The Splunk Vulnerability Disclosure SVD-2022-0604 published the existence of an attack where the dashboards in certain Splunk Cloud Platform and Splunk Enterprise versions may let an attacker inject risky search commands into a form token.

To address this security gap, we published a hunting analytic, and two machine learning (ML)-based detections that helps find users running highly suspicious risky SPL commands. The "Learn More" section of this blog post lists all relevant detections. Our previous blog post discusses an ML-based approach using outlier detection to detect malicious usage of Risky SPL. The core idea behind that approach was to detect outliers at the runtime of SPL. We used unusually long search times (as compared to a benign search) as a proxy for data collection for exfiltration using risky SPL. This allows for the behavioral modeling of entities exploiting risky commands by training on users’ historical search patterns. In this blog post, we discuss another ML approach that uses Natural Language Processing (NLP) techniques to detect Risky SPL using pre-trained models.

The Challenge

Certain commands are deemed risky as using them incorrectly may lead to a security breach or data loss. These commands could also be used by malicious entities for data exfiltration and sabotage. Hence, the Splunk platform contains Search Processing Language (SPL) safeguards to warn you when you unknowingly run a search that has commands that might be either a security or a performance risk. To protect users, the Splunk Search app sends a warning via a dialog box to not click a link or type a URL that loads a search that contains risky commands. Although this safeguard provides the users with a useful tool to make informed decisions by carefully evaluating their propensity for risk, not all scenarios are covered. There are cases where the safeguards can be circumvented by malicious entities thus leaving the users exposed to attacks as outlined in SVD-2022-0604. Further details about the SPL safeguards for risky commands can be found here.

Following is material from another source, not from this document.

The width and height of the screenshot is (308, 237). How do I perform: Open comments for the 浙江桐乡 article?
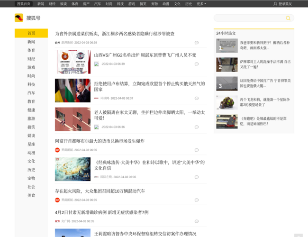click(x=197, y=42)
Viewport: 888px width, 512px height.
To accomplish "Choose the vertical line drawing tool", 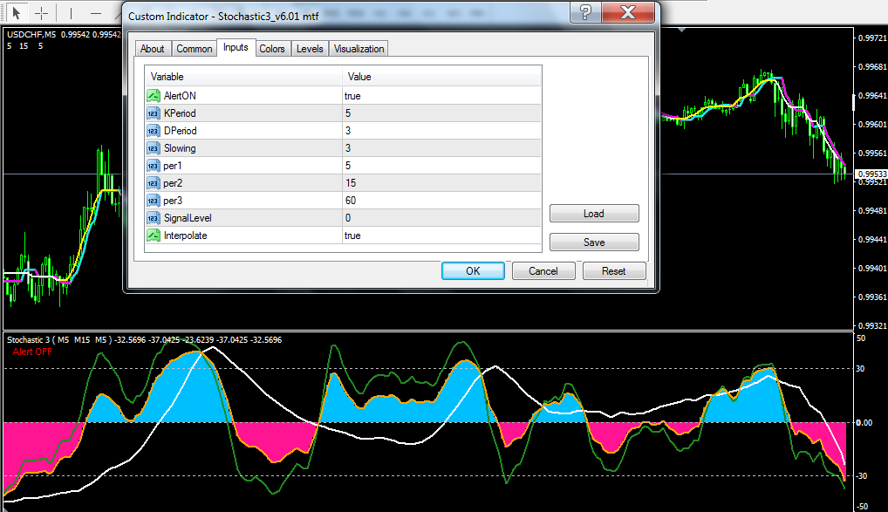I will pos(72,13).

Approaching Risky SPL Detection as a Machine Learning Problem

Detecting Risky SPL can be approached as a pure text classification problem as it is contingent on the specific commands used. We developed a ML-based approach to detect potentially Risky SPL that may have been executed. The core of the idea is to use NLP techniques to train a classifier that can distinguish between Risky vs. Non-Risky SPL based on command text. Casting the problem as an NLP problem allows us to use the rich toolset developed for such tasks.

The Case for Using Machine Learning

While hunting detections are of prime importance in establishing a baseline and key features that define a problem, they are hard to tune to the fine nuances of edge cases, and more so if the adversary is adaptive. This may result in a high false positive rate which can be addressed by a ML-based approach as it can adapt to the changing attack landscape based on training data. A ML model can also be repurposed to solve similar problems by simply tuning the features and hyperparameters based on training data, this also amortizes the overall development effort. These benefits bring direct value to a Splunk customer by increasing the detection count while reducing the number of searches. A ML-based approach presents a more granular view, metrics like risk score can be used to streamline triaging of suspicious events. When paired together with hunting detections, ML-based detections create a very robust metric that is more resistant to adversarial manipulation and narrows the attack surface available to an adversary. All these reasons present a strong case to harness the power of ML.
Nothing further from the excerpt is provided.